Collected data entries
====================

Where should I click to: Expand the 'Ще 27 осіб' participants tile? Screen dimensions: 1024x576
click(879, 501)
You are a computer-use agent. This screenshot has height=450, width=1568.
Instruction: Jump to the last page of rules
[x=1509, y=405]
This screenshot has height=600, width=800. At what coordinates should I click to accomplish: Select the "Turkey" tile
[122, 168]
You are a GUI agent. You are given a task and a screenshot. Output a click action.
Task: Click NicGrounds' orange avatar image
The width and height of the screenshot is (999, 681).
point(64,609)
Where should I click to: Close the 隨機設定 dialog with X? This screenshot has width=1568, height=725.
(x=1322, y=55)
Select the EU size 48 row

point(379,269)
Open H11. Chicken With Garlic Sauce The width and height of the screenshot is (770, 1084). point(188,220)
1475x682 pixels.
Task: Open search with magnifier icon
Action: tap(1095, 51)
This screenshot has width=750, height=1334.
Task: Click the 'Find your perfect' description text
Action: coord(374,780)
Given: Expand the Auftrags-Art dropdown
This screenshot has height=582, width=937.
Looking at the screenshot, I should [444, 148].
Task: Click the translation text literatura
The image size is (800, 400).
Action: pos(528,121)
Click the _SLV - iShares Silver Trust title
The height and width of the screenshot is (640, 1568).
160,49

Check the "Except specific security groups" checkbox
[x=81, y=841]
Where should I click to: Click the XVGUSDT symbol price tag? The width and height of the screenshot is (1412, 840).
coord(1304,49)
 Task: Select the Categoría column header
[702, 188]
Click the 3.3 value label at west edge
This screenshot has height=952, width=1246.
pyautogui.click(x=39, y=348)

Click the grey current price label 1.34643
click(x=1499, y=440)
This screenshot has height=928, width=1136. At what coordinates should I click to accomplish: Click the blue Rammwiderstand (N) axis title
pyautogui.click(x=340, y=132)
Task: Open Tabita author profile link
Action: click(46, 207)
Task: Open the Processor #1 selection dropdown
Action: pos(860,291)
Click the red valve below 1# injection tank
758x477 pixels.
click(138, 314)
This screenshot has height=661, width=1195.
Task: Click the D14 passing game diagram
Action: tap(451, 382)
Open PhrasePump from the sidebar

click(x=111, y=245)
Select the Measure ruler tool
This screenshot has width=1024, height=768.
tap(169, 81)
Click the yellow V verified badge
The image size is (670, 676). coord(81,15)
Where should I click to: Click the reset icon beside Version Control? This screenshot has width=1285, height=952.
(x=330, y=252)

====================

EXERCISE DESCRIPTION
Write every record out again exactly.

OUTPUT OF THE TASK
Where should I click to: Expand the 'Ще 27 осіб' participants tile? Screen dimensions: 1024x576
click(879, 501)
You are a computer-use agent. This screenshot has height=450, width=1568.
Instruction: Jump to the last page of rules
[x=1509, y=405]
This screenshot has height=600, width=800. At what coordinates should I click to accomplish: Select the "Turkey" tile
[122, 168]
You are a GUI agent. You are given a task and a screenshot. Output a click action.
Task: Click NicGrounds' orange avatar image
The width and height of the screenshot is (999, 681).
point(64,609)
Where should I click to: Close the 隨機設定 dialog with X? This screenshot has width=1568, height=725.
(x=1322, y=55)
Select the EU size 48 row

point(379,269)
Open H11. Chicken With Garlic Sauce The width and height of the screenshot is (770, 1084). point(188,220)
1475x682 pixels.
Task: Open search with magnifier icon
Action: tap(1095, 51)
This screenshot has width=750, height=1334.
Task: Click the 'Find your perfect' description text
Action: coord(374,780)
Given: Expand the Auftrags-Art dropdown
This screenshot has height=582, width=937.
Looking at the screenshot, I should [444, 148].
Task: Click the translation text literatura
The image size is (800, 400).
Action: pos(528,121)
Click the _SLV - iShares Silver Trust title
The height and width of the screenshot is (640, 1568).
160,49

Check the "Except specific security groups" checkbox
[x=81, y=841]
Where should I click to: Click the XVGUSDT symbol price tag? The width and height of the screenshot is (1412, 840).
coord(1304,49)
 Task: Select the Categoría column header
[702, 188]
Click the 3.3 value label at west edge
This screenshot has height=952, width=1246.
pyautogui.click(x=39, y=348)

Click the grey current price label 1.34643
click(x=1499, y=440)
This screenshot has height=928, width=1136. At what coordinates should I click to accomplish: Click the blue Rammwiderstand (N) axis title
pyautogui.click(x=340, y=132)
Task: Open Tabita author profile link
Action: click(46, 207)
Task: Open the Processor #1 selection dropdown
Action: pos(860,291)
Click the red valve below 1# injection tank
758x477 pixels.
click(138, 314)
This screenshot has height=661, width=1195.
Task: Click the D14 passing game diagram
Action: tap(451, 382)
Open PhrasePump from the sidebar

click(x=111, y=245)
Select the Measure ruler tool
This screenshot has width=1024, height=768.
tap(169, 81)
Click the yellow V verified badge
The image size is (670, 676). coord(81,15)
Where should I click to: Click the reset icon beside Version Control? This screenshot has width=1285, height=952.
(x=330, y=252)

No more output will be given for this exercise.